The answer that’s typically given – in the rare cases that discussions of this matter get this far – is that domestic US uses of petroleum are variegated, requiring more grades of petroleum than the US produces. We must therefore import petroleum even while exporting it. Hence our net oil surplus is smaller than any gross surplus would be were we capable of it.

As if this were an answer.

The reply is of course a non sequitur. For the US can certainly sell on global markets at the global price, use the proceeds to purchase on those same markets what oil grades it requires but doesn’t produce, and then make the full oil portfolio available to Americans at prices we’d enjoy were we to produce more petroleum in total than we use – which we do.

That isn’t happening. Yet there’s no reason it can’t. This isn’t complicated at bottom, after all. It is all rudimentary accounting.

Of course, someone might now say that global uncertainties wrought by Putin’s war are to blame for current global oil price spikes. Volatility in the petroleum futures market is the real root of current prices, just as it was fourteen years ago when Putin invaded Georgia – constant blather about ‘peak oil’ back then (as now) to the contrary notwithstanding.

I myself have in recent months noted this often as the proximate culprit given current arrangements.

But when we turn to those present arrangements themselves, as I am doing here, the volatility point is beside the point. For Putin-caused volatility has nothing to do with our own oil supplies. (Ukraine is not Mexico or Canada – it is not even in this hemisphere, any more than is Putin.) And whatever oil we are selling on global markets ‘benefits’ by the Putin-caused price-spikes as does other oil on those markets.

We are returned to the question, then, why Americans are not benefitting by ‘America’s’ petroleum export surpluses as Saudi Arabians do.

If something that makes sense for nearly every American is not happening in America, a helpful strategy for locating the source of the holdup is to ask cui bono. Who is benefitting right now at the net expense of near every American?

I have my suspicions, but rather than point any fingers let me suggest a fine way to lure those responsible into showing their (hardly ‘invisible’) hands: President Biden and the Department of Energy should make two announcements…

First, petroleum sold in the US shall be priced, at a maximum, as it was before late last summer, when speculation that Putin had ‘plans’ for Ukraine began spiking. It will remain so for as long as the US remains capable of exporting as much as or more than it uses.

And second, should the US suddenly find itself not producing enough to export more than it imports, President Biden will invoke the Defense Production Act to put others in charge of whatever wells mysteriously cease producing enough during the present crisis.

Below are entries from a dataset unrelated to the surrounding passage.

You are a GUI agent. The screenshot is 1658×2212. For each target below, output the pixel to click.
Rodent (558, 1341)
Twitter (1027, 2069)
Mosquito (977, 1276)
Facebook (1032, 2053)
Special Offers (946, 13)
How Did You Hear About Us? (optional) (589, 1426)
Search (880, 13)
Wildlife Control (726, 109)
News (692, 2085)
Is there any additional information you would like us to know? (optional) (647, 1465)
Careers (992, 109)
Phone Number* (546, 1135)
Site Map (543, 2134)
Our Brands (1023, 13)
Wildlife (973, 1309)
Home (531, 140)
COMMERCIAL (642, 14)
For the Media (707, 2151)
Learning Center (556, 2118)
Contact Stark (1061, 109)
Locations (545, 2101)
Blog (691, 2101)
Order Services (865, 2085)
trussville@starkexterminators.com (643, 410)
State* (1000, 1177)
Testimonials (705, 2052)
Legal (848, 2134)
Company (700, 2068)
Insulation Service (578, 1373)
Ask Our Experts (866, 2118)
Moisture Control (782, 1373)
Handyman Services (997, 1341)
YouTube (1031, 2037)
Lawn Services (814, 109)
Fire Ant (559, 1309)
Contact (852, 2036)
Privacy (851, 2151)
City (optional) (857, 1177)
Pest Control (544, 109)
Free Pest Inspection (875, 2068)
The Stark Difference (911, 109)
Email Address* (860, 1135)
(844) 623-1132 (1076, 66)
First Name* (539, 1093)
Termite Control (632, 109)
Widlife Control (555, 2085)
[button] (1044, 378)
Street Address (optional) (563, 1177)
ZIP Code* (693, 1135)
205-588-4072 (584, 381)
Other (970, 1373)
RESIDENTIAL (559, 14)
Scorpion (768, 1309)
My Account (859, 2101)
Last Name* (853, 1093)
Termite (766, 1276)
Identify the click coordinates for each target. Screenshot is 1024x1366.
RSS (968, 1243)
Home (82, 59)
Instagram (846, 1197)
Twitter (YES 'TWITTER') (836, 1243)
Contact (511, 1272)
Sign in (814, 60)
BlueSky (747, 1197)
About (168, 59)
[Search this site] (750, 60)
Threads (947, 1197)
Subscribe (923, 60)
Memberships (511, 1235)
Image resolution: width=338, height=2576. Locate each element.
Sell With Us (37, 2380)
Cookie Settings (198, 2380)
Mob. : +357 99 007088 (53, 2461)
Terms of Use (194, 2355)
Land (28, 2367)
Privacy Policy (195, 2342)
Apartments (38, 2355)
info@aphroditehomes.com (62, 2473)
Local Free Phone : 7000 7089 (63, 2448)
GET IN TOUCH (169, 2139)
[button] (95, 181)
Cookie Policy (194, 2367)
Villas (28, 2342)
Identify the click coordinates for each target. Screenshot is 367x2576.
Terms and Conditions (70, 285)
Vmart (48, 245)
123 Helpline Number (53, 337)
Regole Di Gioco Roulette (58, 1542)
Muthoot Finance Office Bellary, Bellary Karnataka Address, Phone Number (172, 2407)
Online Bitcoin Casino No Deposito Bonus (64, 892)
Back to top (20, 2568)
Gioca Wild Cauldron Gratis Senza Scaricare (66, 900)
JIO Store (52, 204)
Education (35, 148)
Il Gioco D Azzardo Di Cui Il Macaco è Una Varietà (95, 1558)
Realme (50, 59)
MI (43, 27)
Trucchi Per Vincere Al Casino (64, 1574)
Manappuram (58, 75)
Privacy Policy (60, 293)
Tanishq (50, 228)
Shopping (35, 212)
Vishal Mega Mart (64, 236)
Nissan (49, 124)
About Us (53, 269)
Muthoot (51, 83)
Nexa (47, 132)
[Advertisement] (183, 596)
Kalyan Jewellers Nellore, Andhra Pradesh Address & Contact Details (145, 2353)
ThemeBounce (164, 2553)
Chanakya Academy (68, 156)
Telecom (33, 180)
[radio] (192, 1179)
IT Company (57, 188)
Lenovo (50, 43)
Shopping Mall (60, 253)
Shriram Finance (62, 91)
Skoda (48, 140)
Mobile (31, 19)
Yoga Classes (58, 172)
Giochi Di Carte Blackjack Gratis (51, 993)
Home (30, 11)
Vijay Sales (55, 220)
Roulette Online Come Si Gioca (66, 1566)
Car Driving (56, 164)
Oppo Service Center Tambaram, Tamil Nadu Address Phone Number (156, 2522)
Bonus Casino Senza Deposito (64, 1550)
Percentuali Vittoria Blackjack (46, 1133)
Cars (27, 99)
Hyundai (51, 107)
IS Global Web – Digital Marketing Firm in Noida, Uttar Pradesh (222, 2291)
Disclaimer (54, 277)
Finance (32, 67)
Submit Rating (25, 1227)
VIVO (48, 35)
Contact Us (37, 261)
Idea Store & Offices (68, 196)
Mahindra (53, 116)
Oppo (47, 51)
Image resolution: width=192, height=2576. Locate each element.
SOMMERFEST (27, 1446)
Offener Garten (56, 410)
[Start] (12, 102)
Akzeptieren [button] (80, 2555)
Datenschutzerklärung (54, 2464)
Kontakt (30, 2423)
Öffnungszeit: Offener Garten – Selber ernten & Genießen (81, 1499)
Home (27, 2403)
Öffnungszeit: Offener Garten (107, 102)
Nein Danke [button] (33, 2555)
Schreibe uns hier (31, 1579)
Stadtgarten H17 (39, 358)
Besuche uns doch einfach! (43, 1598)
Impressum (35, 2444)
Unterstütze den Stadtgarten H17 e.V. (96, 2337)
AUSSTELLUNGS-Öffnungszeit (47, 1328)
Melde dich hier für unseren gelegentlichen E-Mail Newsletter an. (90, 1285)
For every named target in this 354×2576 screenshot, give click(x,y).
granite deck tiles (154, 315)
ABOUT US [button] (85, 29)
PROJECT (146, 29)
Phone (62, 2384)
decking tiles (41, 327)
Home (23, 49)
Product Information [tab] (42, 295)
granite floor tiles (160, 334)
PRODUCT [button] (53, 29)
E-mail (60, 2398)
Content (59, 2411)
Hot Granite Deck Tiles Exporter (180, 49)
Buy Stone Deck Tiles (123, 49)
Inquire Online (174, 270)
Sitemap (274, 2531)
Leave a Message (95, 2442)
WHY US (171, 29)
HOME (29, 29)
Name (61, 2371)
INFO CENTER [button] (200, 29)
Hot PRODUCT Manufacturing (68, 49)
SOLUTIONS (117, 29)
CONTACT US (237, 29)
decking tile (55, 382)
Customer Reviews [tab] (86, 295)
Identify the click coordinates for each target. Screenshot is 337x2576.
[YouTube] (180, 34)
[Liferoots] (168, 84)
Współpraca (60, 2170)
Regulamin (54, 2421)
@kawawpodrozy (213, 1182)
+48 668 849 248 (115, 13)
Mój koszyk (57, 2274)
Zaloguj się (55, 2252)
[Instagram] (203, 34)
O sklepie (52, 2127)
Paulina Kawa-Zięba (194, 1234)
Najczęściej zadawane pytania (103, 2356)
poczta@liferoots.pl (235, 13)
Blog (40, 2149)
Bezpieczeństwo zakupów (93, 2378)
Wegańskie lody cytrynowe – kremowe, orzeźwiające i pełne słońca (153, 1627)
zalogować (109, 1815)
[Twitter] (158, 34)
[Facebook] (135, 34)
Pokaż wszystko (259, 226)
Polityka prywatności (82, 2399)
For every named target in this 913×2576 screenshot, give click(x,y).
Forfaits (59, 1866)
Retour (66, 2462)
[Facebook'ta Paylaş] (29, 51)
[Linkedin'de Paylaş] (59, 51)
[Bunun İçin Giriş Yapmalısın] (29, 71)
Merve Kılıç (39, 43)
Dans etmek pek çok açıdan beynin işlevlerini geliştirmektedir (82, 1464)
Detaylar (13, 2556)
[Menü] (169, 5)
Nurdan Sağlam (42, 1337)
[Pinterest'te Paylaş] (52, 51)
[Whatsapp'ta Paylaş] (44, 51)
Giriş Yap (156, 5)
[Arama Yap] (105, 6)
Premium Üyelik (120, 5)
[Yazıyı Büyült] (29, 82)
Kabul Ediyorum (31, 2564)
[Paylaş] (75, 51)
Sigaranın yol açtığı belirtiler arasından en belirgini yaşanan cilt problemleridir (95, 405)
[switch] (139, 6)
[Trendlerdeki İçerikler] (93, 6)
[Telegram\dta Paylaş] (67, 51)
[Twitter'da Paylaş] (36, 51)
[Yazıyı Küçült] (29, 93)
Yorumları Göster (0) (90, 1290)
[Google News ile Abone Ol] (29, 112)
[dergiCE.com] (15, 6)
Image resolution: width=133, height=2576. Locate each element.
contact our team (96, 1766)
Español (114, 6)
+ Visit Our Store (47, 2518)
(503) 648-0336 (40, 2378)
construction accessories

We did both of these things during the Second World War, and it served us quite well. Let us make no mistake this time that we didn’t make last time. We are effectively in the midst of a low-intensity war right now, and there’s no reason to skimp on well-proven wartime measures.

The same, of course, goes for the medium- and longer-term, over which we must move as rapidly as possible to assure independence, even top global exporter status, in the industries of tomorrowsolar, wind, EVs, batteries, semiconductors, supercomputers, high-end pharmaceuticals, and more.

But I’ve written plenty on those in these pages and others before, and will write more – these are the future, after all. But for the present, it is time we stopped treating as fate what is choice where petroleum is concerned.

It is time that we benefitted by our energy independence as much as or more than the subjects of unelected ‘princes’ and petro-state oligarchs do elsewhere.